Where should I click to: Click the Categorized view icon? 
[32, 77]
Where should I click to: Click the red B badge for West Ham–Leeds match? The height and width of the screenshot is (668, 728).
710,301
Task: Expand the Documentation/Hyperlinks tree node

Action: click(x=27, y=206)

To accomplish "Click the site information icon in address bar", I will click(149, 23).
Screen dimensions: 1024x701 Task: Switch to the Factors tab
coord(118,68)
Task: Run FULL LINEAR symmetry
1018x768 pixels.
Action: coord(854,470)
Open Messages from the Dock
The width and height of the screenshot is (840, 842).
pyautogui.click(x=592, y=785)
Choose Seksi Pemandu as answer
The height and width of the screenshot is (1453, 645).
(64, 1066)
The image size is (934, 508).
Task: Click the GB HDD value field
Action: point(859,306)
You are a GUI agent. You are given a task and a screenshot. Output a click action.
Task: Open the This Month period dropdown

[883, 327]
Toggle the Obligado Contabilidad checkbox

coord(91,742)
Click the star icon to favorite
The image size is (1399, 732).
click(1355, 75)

What to work on
The answer must reproduce every record exactly.

Task result
Where should I click to: Click the Categorized view icon? 
[32, 77]
Where should I click to: Click the red B badge for West Ham–Leeds match? The height and width of the screenshot is (668, 728).
710,301
Task: Expand the Documentation/Hyperlinks tree node

Action: click(x=27, y=206)

To accomplish "Click the site information icon in address bar", I will click(149, 23).
Screen dimensions: 1024x701 Task: Switch to the Factors tab
coord(118,68)
Task: Run FULL LINEAR symmetry
1018x768 pixels.
Action: coord(854,470)
Open Messages from the Dock
The width and height of the screenshot is (840, 842).
pyautogui.click(x=592, y=785)
Choose Seksi Pemandu as answer
The height and width of the screenshot is (1453, 645).
(64, 1066)
The image size is (934, 508).
Task: Click the GB HDD value field
Action: point(859,306)
You are a GUI agent. You are given a task and a screenshot. Output a click action.
Task: Open the This Month period dropdown

[883, 327]
Toggle the Obligado Contabilidad checkbox

coord(91,742)
Click the star icon to favorite
The image size is (1399, 732).
click(1355, 75)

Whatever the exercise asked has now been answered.